((

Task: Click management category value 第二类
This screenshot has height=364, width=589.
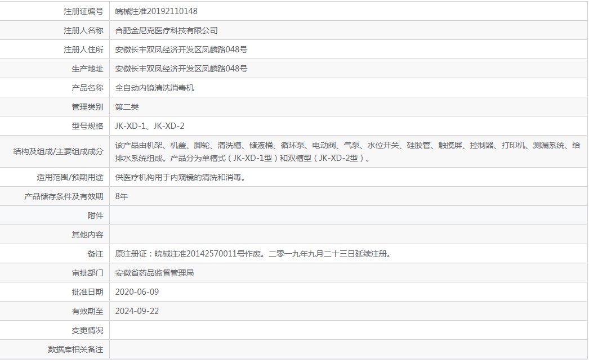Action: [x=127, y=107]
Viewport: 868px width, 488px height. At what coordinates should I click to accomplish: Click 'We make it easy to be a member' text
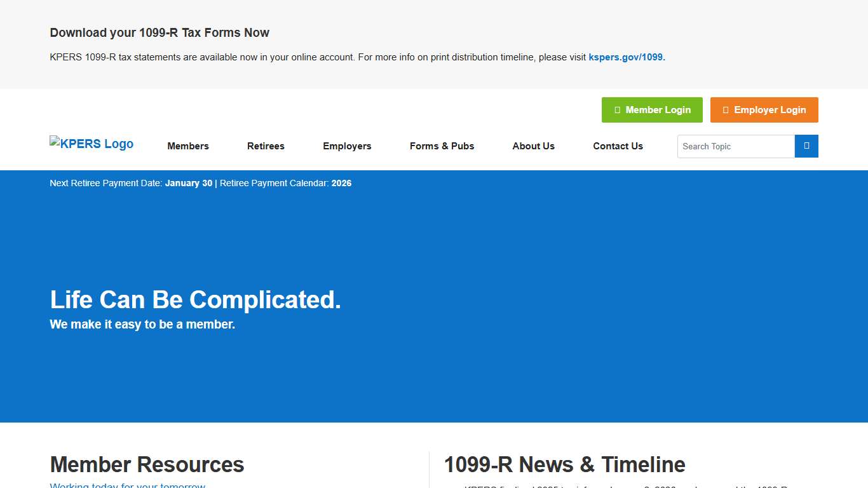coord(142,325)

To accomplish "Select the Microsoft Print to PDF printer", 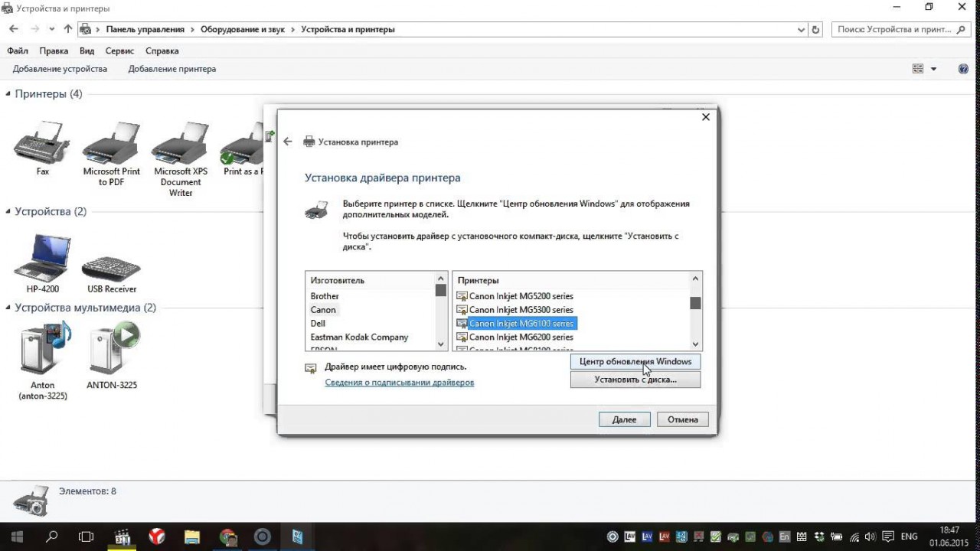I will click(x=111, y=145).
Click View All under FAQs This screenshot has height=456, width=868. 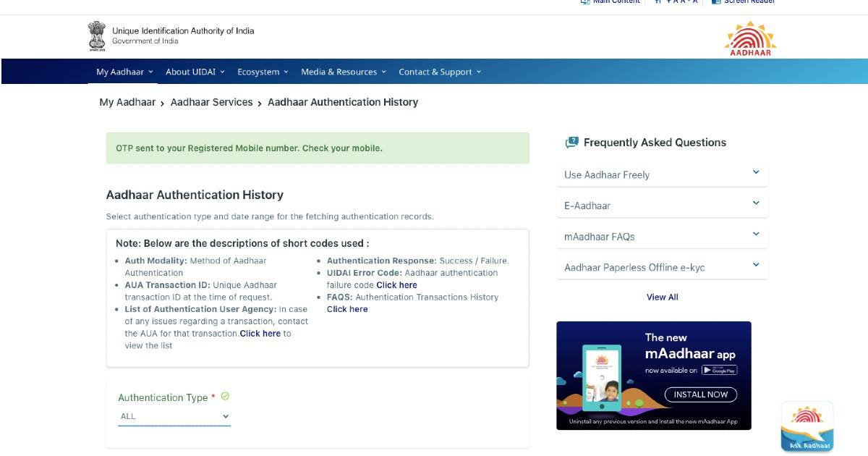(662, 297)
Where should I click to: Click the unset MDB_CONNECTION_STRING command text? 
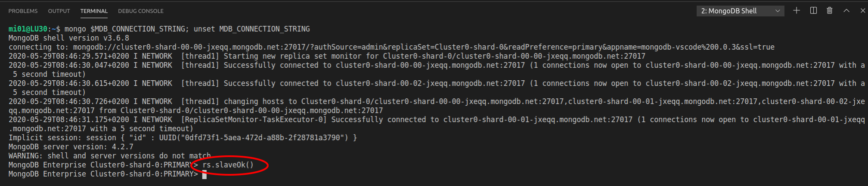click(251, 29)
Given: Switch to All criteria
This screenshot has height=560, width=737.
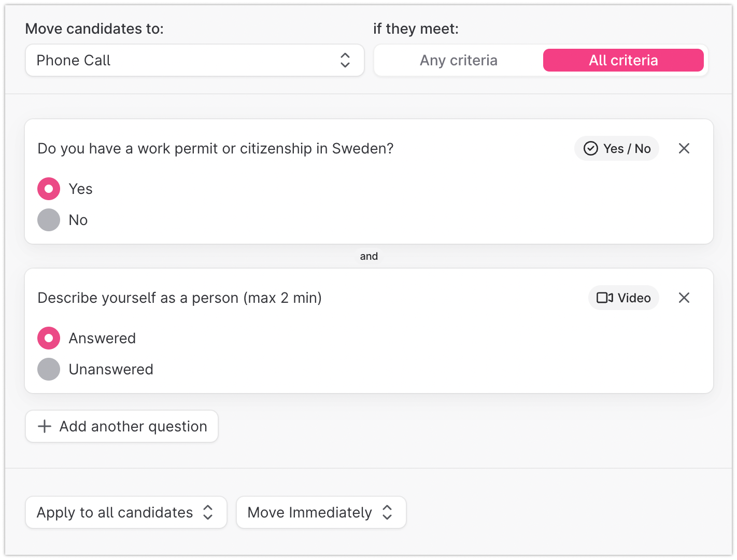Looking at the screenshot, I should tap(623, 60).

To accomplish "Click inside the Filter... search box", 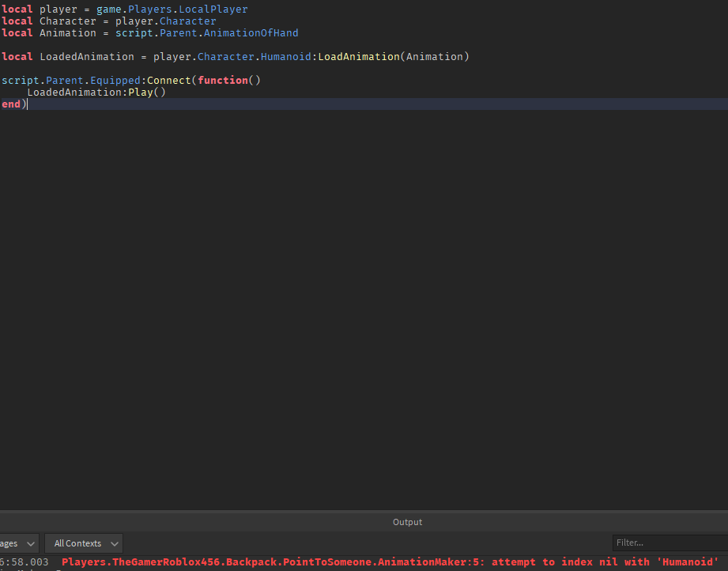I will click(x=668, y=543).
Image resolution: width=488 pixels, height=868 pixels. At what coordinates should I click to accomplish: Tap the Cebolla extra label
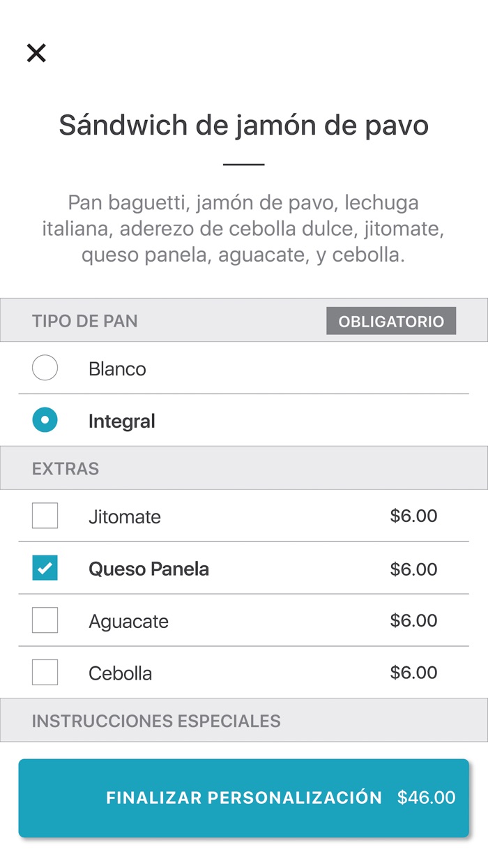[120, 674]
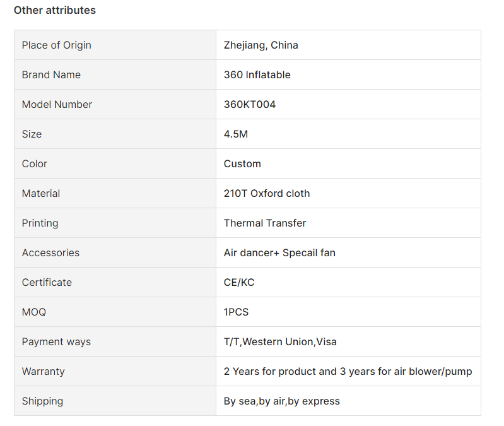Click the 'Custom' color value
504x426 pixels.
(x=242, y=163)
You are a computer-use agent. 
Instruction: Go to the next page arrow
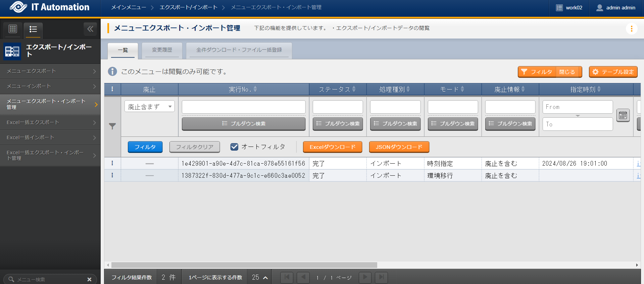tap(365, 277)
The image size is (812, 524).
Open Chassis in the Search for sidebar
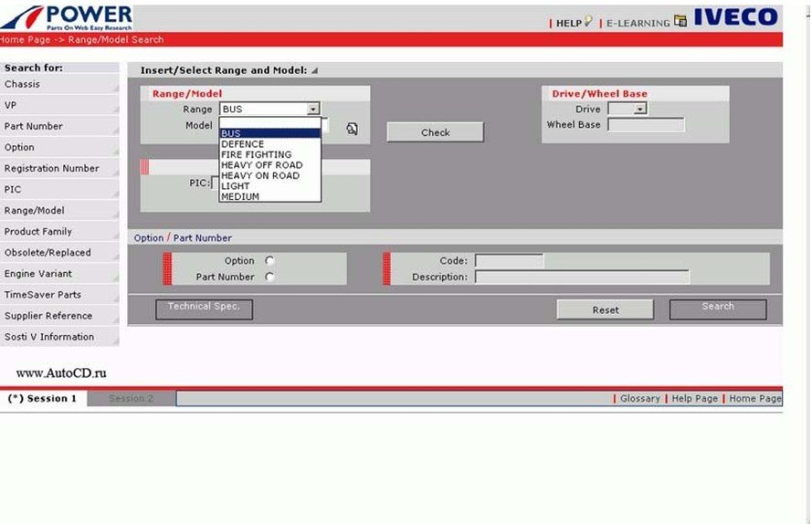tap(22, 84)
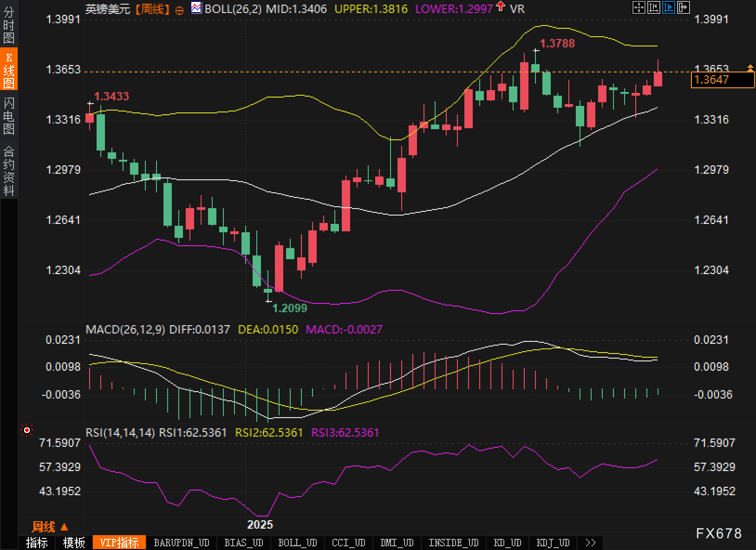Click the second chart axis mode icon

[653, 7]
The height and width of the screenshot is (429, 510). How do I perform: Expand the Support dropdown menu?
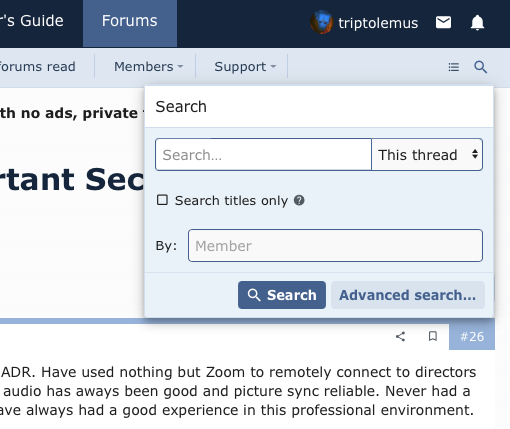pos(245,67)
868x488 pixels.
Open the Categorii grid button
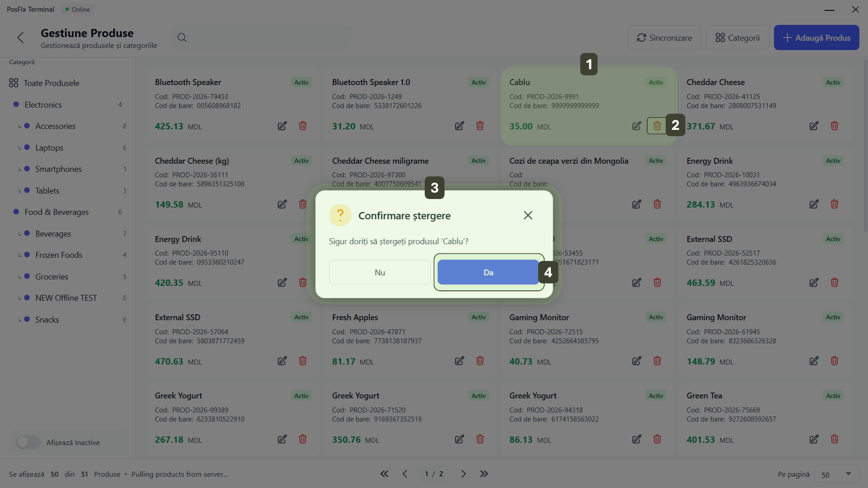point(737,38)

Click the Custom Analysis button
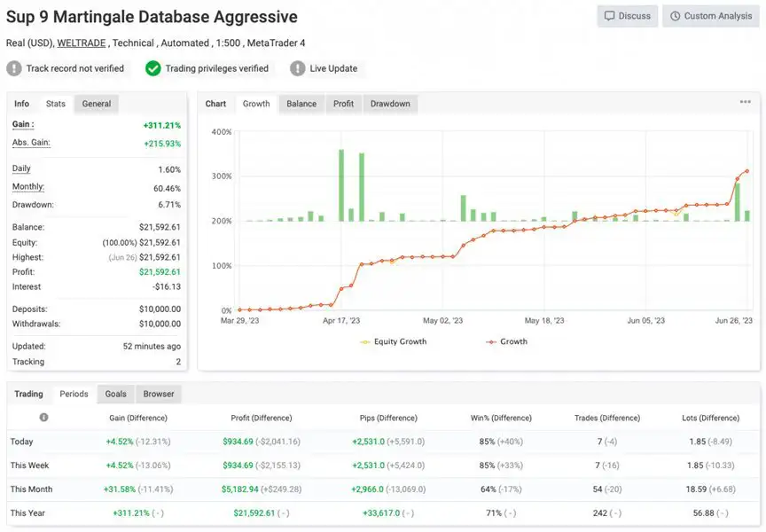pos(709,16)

))

_What to do_: Please retype exactly the lines from the one containing "Open the Categorii grid button" to the last line of the records above, both included, without any pictures.

_Answer space_:
Open the Categorii grid button
point(737,38)

Click the Custom Analysis button
pos(709,16)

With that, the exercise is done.